Exercise objective – Only the number is needed. Please count the lines below in which the word "toolbar" occurs.

##### Supplied data

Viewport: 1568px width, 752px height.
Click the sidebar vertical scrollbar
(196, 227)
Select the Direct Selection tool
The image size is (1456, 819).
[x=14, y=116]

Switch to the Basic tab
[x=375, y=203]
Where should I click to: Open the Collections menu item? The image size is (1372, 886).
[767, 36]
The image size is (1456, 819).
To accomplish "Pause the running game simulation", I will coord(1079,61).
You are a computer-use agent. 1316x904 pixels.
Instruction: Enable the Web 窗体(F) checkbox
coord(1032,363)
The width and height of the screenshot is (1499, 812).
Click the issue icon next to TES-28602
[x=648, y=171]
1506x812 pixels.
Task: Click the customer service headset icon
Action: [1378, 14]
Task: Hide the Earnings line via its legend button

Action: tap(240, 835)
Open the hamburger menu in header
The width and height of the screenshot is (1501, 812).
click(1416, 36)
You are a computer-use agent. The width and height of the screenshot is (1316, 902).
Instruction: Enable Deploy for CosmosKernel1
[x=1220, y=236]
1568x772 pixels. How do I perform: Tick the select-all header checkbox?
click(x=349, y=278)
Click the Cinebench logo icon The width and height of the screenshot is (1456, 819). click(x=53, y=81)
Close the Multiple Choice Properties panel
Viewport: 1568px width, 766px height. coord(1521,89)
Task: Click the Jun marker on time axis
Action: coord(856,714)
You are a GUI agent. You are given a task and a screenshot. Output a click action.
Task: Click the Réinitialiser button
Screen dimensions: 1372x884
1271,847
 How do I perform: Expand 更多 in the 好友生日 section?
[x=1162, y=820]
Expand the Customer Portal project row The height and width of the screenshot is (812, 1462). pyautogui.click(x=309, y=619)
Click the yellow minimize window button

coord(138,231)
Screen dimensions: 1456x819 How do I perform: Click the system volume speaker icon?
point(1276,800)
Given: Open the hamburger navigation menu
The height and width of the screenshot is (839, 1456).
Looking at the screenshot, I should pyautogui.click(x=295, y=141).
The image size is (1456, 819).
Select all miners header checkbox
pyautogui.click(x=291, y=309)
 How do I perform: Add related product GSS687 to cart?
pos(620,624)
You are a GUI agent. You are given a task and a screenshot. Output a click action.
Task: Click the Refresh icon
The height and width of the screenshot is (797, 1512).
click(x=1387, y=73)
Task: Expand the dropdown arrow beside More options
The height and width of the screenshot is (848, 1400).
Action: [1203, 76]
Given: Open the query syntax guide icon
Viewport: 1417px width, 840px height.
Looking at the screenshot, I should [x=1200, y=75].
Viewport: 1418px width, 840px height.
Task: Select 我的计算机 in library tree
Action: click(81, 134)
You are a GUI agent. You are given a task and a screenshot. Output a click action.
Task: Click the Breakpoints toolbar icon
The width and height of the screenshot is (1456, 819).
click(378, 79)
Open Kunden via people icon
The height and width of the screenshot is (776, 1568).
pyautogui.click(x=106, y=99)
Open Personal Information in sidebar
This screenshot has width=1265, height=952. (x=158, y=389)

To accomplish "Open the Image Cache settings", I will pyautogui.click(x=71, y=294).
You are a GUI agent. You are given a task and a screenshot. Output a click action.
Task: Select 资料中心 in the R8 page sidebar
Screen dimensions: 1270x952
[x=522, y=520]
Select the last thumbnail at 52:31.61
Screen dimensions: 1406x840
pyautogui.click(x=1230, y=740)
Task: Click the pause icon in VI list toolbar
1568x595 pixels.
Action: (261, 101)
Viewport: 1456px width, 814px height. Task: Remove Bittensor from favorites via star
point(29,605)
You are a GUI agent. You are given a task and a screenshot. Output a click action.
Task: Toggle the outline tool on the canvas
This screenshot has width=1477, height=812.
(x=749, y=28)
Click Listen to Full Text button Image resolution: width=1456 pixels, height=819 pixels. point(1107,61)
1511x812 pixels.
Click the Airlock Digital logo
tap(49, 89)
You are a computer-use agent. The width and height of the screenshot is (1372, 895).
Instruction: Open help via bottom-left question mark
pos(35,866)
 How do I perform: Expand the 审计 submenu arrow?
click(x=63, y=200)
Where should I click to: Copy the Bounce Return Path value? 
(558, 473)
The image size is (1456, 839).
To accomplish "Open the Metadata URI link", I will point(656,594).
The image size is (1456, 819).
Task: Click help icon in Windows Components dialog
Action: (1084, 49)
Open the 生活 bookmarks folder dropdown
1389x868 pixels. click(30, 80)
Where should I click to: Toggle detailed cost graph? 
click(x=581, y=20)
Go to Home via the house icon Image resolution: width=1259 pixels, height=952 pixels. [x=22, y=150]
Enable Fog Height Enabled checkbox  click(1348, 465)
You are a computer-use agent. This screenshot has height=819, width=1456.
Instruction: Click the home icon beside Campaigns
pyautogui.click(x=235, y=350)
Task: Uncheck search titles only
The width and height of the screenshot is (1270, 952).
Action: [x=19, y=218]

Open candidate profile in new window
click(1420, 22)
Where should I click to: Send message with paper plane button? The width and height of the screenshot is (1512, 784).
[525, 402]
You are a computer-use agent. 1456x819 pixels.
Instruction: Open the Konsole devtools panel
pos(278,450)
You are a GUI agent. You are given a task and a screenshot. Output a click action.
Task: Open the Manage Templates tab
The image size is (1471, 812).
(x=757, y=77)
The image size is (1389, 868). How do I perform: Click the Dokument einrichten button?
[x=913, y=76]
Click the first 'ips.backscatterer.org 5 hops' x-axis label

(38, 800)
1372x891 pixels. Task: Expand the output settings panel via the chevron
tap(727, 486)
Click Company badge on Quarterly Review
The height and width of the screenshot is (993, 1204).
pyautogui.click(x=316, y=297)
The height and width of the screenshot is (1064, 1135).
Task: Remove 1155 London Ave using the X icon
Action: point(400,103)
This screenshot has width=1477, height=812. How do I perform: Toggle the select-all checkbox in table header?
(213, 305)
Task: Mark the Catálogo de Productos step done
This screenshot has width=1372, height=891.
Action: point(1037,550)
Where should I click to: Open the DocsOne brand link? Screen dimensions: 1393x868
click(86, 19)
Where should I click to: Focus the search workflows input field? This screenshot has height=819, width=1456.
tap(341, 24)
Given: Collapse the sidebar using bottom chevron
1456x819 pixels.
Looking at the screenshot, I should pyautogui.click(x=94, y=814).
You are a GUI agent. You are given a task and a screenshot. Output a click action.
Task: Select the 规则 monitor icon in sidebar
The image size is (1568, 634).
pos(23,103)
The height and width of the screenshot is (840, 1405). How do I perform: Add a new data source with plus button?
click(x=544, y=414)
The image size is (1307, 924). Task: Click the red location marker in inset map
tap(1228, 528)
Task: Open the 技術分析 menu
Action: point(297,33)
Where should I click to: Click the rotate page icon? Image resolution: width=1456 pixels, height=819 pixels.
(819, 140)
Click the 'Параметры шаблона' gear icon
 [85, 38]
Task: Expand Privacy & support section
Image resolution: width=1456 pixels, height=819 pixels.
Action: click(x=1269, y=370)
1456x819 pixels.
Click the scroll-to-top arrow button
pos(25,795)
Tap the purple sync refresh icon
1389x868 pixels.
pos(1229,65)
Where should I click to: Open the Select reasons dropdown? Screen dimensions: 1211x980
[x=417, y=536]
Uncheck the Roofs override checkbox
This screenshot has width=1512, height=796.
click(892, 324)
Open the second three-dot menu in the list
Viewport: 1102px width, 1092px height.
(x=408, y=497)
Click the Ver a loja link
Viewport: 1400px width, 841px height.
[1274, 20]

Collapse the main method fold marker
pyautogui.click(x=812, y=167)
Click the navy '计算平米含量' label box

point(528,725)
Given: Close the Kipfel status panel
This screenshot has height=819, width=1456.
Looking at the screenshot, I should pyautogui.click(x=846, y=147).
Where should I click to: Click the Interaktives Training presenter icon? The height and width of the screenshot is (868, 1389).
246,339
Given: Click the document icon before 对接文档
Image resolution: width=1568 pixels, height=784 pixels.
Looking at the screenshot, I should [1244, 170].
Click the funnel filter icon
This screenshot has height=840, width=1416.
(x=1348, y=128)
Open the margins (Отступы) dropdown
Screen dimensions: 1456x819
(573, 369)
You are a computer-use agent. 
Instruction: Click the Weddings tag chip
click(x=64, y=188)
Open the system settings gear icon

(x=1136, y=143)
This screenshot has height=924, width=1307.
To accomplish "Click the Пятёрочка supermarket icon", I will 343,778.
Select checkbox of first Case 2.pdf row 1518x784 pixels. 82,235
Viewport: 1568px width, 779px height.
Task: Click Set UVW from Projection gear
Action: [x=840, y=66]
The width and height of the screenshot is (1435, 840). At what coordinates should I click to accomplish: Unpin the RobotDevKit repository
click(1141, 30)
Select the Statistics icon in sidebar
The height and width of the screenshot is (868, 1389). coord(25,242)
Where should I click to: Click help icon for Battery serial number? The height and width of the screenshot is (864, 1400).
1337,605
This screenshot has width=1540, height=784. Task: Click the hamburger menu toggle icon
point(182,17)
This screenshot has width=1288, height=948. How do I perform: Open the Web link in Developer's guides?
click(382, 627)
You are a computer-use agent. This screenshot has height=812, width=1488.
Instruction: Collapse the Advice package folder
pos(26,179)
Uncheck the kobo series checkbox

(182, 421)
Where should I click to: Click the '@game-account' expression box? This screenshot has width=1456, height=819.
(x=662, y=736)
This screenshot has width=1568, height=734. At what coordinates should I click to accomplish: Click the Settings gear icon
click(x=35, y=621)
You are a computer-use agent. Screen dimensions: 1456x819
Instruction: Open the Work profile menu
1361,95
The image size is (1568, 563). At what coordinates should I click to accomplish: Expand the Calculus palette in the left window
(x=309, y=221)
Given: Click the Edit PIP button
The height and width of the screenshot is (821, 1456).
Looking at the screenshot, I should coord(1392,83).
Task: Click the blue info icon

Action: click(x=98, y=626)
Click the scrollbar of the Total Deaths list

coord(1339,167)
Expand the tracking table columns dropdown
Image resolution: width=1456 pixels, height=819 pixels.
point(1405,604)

##########

Solution for this exercise – 2